- Born: Marisol Santacruz Banuelos 16 February 1970 (age 56) Mexico City
- Occupation: Actor
- Years active: 1982-2013
- Known for: Rostro de El Heraldo

= Marisol Santacruz =

Mexican actress, comedian

Marisol Santacruz Bañuelos (born 16 February 1970 in Mexico City, Federal District) is an actress, comedian, hostess, model, and a former winner of Rostro de El Heraldo, a beauty contest for the Mexican newspaper El Heraldo.

== Biography ==
Marisol Santacruz started her artistic career after being named the Face of El Heraldoro: this served as a window to start work on public campaigns like "La Rubia superior," or "Top Blonde," and a time after came her first opportunity inside the world of telenovelas.

She has been educated at many places, such as Instituto Nacional de Bellas Artes Mexico, Centro de Estudios Artisticos (CEA) de Televisa Mexico, and Escuela Cinomatografica Rusa.

Alcanzar una estrella II was her first melodrama, followed by Atrapada, a production by Ernesto Alonso in which she played the character Margarita Gralia y Frank Moro. At the same time that she made her first appearances on television, she studied at the INBA and later joined the CEA de Televisa.

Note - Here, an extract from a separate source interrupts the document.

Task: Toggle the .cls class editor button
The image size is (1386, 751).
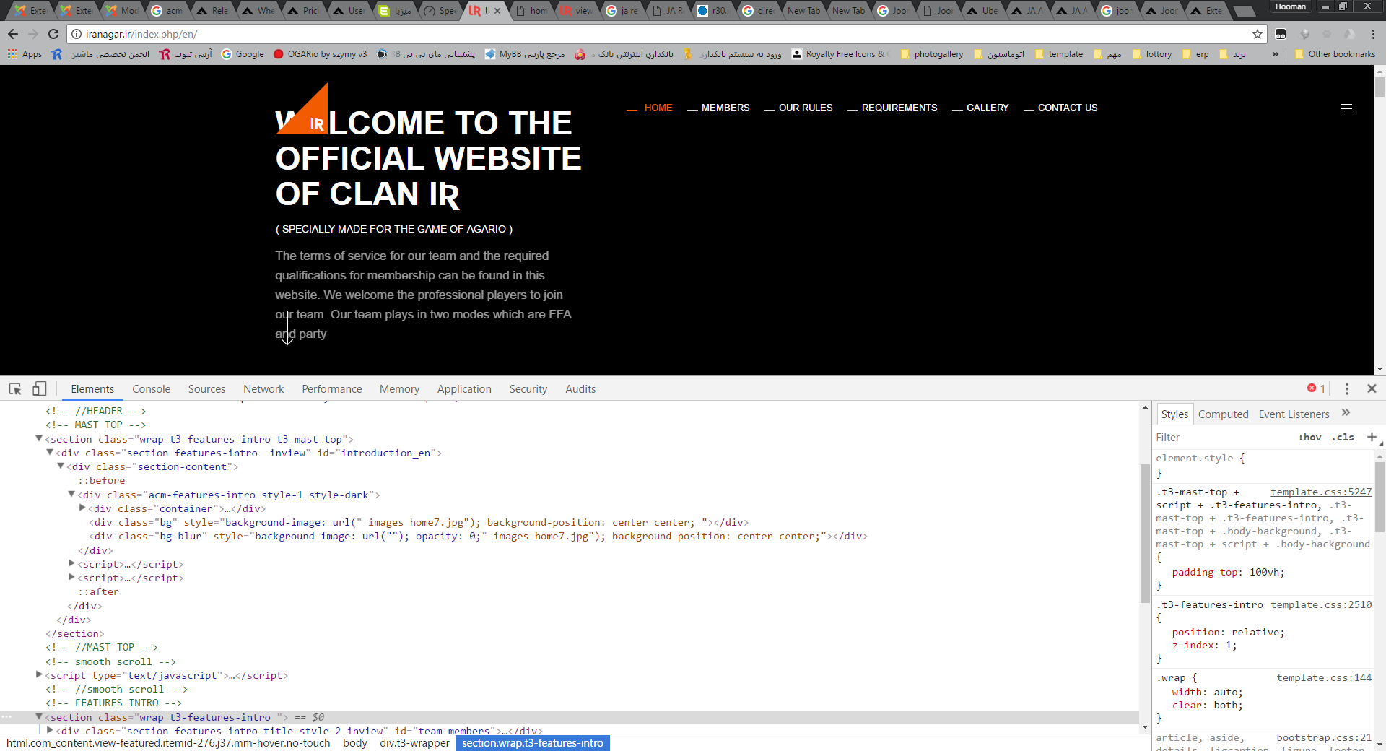Action: [x=1343, y=438]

Carrusel de las Américas was her first opportunity to play an antagonist. She gave life to the ambitious character Alejandra, and earned an award in Brazil, where her telenovela was a success. Years later, Emilio Larrosa invited her to play the main juvenile villain in the telenovela Mágica juventud, in which she played the envious Patricia Grimaldi. In the telenovela Marimar she had a small part playing Monica, the villain's best friend. In Lazos de amor her character was Patricia, but her great return to villainous characters was in Cañaveral de pasiones, where she gave life to the sexy villain Gina Elizondo: the movie had good reviews and celebrated her as a villain. In 1999 Juan Osorio offered her the part of Leticia in Nunca te olvidaré, a character different than those she had played in the past. This character is not a villain but a good, simple, young woman. In 2000 she participated in the telenovela Carita de ángel giving life to "Angélica." This serious part was her most remembered and notable role at this point in her career. She was also in telenovelas like Niña amada mía, Rebelde, Querida enemiga, Camaleones, and Soy tu dueña. One of her most popular roles was in the melodrama Dos hogares in which she played "Mara".

Santacruz admires actors like Helena Rojo, Ignacio López Tarso, Ofelia Gilmain, Iran Eory, Silvia Derbez y Carmen Montejo. She has participated in La marca del Zorro, Carita de ángel, El Tenorio Clásico and Yo miento, tú mientes, todos mentimos, and others.

In the area of cinematography, Corazón de tequila, El corrido de Santa Amalia, Jóvenes amantes y Trampa infernal are examples of her dramatic capacities.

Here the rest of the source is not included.